Biomechanical Features of Various Cementless Total Hip Replacement Systems

The selection of an implant and the surgical placement of a prosthetic component in total hip replacement are based on limited radiographic and clinical information. To optimize surgical outcome and anticipate intraoperative problems, computer-aided simulation/analysis software was developed based on the rigid body spring model (RBSM), using plane radiographs (two-dimensional [2-D] analysis) to obtain implant/bone interface stress, ligamentous tension, and relative displacement for bony segments and implants. In the study of our total hip replacement (THR) system which features three spikes on the socket, the main assessment criterion used was an implant fixation index based on implant/bone interface stress and relative displacement of the prosthesis in reference to bone. The computer simulation was consistent with the clinical results for our cementless THR system and it showed that implant design and placement significantly affected prosthesis/bone interface stresses. Therefore, this method can be expected to provide useful information in the preoperative planning of difficult reconstructive cases involving the hip.

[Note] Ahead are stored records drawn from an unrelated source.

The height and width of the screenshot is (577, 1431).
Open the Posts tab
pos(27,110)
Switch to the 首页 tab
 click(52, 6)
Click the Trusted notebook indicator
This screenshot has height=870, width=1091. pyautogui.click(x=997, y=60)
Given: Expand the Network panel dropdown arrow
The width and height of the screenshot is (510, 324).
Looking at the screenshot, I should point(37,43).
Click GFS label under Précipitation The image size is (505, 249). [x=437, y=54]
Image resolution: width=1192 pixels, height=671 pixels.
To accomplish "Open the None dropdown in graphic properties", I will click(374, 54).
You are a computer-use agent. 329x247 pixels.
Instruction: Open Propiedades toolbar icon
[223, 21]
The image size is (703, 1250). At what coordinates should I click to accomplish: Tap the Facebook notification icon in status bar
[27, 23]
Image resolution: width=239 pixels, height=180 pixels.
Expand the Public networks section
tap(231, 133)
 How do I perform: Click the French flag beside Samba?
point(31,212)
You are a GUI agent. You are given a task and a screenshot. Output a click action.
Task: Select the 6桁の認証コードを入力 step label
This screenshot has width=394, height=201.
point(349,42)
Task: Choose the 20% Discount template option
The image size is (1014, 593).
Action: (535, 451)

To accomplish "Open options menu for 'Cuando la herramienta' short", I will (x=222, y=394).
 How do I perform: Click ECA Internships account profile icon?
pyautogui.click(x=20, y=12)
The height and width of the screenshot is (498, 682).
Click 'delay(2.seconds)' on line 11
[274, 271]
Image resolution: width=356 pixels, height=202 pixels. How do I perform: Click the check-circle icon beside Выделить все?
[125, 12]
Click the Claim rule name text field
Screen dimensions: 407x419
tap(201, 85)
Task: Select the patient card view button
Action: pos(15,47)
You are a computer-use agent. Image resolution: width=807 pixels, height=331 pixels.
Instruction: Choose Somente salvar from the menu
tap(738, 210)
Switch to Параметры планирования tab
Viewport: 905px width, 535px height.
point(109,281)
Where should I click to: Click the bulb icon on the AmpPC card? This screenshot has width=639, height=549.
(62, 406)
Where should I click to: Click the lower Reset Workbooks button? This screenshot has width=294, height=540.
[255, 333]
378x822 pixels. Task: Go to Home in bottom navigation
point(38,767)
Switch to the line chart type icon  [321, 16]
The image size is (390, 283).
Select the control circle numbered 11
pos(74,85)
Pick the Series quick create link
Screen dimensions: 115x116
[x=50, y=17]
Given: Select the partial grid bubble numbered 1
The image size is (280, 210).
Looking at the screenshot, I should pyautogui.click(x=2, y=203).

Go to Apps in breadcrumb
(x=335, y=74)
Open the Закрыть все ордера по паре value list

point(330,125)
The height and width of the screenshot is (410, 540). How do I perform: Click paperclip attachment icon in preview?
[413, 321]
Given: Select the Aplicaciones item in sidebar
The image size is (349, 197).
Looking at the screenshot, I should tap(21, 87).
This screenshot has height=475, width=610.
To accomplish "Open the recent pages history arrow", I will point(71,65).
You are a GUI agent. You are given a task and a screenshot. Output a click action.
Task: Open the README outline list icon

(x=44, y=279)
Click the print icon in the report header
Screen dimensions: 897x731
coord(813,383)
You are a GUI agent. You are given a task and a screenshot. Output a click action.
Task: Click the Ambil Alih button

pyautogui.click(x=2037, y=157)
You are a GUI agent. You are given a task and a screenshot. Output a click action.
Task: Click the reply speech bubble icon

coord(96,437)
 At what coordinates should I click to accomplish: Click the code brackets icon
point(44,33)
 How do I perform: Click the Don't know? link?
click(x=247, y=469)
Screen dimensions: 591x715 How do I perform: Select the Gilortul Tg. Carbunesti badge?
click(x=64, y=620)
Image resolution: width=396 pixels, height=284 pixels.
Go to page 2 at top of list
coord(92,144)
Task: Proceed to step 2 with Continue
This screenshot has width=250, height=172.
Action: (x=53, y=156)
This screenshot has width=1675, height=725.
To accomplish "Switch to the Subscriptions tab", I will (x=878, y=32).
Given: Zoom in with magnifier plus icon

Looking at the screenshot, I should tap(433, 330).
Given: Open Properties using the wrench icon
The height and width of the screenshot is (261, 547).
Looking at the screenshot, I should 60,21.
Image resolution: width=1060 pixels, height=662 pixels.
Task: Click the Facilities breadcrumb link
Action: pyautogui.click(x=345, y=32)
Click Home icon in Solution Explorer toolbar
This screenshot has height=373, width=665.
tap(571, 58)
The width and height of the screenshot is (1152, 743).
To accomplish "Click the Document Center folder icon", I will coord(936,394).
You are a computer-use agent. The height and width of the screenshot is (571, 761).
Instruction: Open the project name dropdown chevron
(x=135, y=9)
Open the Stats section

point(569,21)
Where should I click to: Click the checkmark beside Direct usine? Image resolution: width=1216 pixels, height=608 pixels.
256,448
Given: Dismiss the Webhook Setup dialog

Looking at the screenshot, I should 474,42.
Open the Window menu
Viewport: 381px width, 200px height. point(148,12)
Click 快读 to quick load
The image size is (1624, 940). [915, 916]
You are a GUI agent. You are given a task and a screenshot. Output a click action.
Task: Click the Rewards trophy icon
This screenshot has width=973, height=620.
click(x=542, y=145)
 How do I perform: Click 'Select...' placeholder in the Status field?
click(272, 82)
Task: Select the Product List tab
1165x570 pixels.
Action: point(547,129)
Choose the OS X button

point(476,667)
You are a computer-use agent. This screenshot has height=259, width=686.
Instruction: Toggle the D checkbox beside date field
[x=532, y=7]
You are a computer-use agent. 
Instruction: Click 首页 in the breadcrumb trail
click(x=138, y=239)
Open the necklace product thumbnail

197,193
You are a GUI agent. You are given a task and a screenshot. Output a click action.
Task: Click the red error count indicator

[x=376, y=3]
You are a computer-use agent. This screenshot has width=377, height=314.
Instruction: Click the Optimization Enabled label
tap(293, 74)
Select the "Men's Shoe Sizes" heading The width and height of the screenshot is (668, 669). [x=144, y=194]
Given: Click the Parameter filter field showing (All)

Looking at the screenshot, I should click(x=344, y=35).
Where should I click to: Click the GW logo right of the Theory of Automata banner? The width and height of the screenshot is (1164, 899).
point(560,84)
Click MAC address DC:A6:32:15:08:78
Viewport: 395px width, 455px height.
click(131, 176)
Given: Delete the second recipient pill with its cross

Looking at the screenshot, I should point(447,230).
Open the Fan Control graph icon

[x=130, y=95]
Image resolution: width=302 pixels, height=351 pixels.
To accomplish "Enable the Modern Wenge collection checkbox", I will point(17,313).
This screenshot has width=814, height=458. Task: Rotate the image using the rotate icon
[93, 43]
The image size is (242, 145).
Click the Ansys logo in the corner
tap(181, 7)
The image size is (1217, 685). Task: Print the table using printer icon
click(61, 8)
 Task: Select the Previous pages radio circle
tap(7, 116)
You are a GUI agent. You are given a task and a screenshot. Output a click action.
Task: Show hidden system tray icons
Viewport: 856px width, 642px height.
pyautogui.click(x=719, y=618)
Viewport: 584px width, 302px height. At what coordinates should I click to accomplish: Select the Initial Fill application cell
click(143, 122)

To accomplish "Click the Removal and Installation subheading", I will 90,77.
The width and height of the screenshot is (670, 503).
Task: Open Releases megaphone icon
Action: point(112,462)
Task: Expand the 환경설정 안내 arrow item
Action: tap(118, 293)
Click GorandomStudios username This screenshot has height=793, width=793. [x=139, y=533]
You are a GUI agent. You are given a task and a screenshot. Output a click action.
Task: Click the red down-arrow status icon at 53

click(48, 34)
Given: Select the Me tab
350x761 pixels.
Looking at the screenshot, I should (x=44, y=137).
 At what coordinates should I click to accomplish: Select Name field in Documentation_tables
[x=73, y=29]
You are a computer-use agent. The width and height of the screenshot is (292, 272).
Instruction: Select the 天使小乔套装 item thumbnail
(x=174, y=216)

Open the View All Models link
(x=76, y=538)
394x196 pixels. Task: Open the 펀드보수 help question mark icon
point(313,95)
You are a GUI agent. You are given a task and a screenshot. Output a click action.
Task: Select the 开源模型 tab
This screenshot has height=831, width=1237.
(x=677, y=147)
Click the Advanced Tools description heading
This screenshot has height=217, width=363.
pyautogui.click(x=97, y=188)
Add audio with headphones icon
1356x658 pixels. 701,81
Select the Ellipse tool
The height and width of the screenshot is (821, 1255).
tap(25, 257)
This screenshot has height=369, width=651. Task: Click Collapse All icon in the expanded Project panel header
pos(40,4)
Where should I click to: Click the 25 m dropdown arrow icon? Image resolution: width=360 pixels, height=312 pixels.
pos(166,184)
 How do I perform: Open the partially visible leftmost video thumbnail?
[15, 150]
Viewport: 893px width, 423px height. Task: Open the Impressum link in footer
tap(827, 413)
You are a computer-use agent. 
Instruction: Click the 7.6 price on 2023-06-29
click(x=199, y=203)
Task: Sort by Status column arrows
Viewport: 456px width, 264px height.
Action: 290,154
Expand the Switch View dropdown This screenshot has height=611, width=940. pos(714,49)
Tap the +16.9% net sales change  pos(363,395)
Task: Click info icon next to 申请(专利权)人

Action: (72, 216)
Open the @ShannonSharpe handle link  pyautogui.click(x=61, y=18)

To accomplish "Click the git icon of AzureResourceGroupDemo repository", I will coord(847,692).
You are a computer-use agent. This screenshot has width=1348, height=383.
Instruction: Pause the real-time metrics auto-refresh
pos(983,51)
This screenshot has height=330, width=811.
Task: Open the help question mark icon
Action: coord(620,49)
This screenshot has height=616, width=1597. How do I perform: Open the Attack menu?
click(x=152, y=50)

Development of Y II Cementless Total Hip System Using a Socket with Three Spikes

The advantage of a surgical procedure using the design of the Y II cementless total hip system using a socket with three spikes (Y II THA), which is applied in our department, is reported. The Y II THA has been developed based on the results of the computer simulation using the rigid body spring model (RBSM), animal experiments, and previous clinical experience. The Y II socket consists of a hemispherical metal socket made of titanium alloy and artificial cartilage made of polyethylene, which is screwed into the metal socket, called a metal back system. The thickness of the artificial cartilage is 9mm. The metal socket has three spikes. One of them has a notched surface and the length is 35 mm. The surface of the remaining two spikes is smooth and 23 mm in length. This socket is inserted at a 35° open angle by using an angle finder without removing the residual cartilage or subchondral bone. The Y II stem is made of titanium alloy and has a collar at the neck. The femoral neck angle is 35° and the length is 178 mm. Several longitudinal grooves are engraved on the smooth surface, called a fluted type. There are three sizes: small, standard, and large. The femoral head, made of cobalt-chromium alloy, is 23 mm in diameter. This is called a modular type. The femoral neck is excised at a 35° angle to the horizontal line with 8 mm of calcar left from the base of the lesser trochanter. Then, the femoral medullary canal is reamed to the minimal necessary extent using a rasp whose size was preoperatively determined by a template. Forty-one joints of 41 patients underwent total hip arthroplasty using the Y II THA and were followed up for more than 3 years. All patients achieved excellent clinical results and stable mechanical durability according to radiographic findings.